Students on AUB’s brand-new Historical Costume MA explore exciting areas of research, from the grandeur of Korea’s last reigning dynasty to the conservative fashion of Queen Victoria and the diplomatically inspired dress of today’s Royal Family.

AUB’s MA Historical Costume programme launched earlier this year, with its first cohort of students developing ideas and research topics across a diverse variety of areas, including hat and dress making, industry sustainability and the politics behind monarchic fashion.

Led by Course Leader Rebecca Pride alongside Dr Jon Croose and Mandy Barrington, the course supports and develops advanced practitioners who have an ambition to explore, challenge and redefine the relationship between historical artefacts and contemporary costume.

Shelley Venables had been looking into Elizabethan dress while studying BA Costume and Performance Design at AUB and after exploring the area in detail, decided to shift towards Victorian dress for her MA studies. “I’m looking into the fabrics they used and the progression from silhouette shapes, there’s just so much to discuss, and it changes subtly yet quickly through this period.”

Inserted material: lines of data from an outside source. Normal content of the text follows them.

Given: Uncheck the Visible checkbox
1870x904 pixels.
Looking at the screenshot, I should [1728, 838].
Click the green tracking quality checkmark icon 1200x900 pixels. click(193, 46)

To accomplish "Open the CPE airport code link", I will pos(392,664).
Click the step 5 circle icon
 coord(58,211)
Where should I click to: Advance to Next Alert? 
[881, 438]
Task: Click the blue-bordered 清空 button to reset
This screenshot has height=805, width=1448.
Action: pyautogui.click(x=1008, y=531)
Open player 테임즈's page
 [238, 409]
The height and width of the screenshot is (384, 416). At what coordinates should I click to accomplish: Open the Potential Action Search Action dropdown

“When I was at school, I used to remember the eras by what people wore and that’s why it’s always been a fascination for me. I’m a performer in musical theatre, and had always helped with costumes there, so it just seemed a very logical progression. The more I do, the more I want to discover, and I’d like to teach in historical fashion and construction after university.”

AUB BA Costume and Performance Design graduate Alex White had been considering an MA, but couldn’t find a course that would help him to further develop and consider his research into Korean ceremonial dress.

Alex said: “It’s such a broad course, where you can look at some many areas. I’m a designer rather than maker, so I wanted to look at writing a historical play centring on the Korean historical costume at the time of fall of the last Korean dynasty, just before the start of the 20th century.

“People usually think of Asian design as Japanese or Chinese, but there’s something more unique about Korean costume and how it’s perceived. It’s also about a shared affinity between Korea itself, both in the North and South, and how they both relate to their past.

“By studying MA at AUB, I’d really like to produce my play, and have it performed. Through my research I’m already seeing other historical stories that could be told similarly.”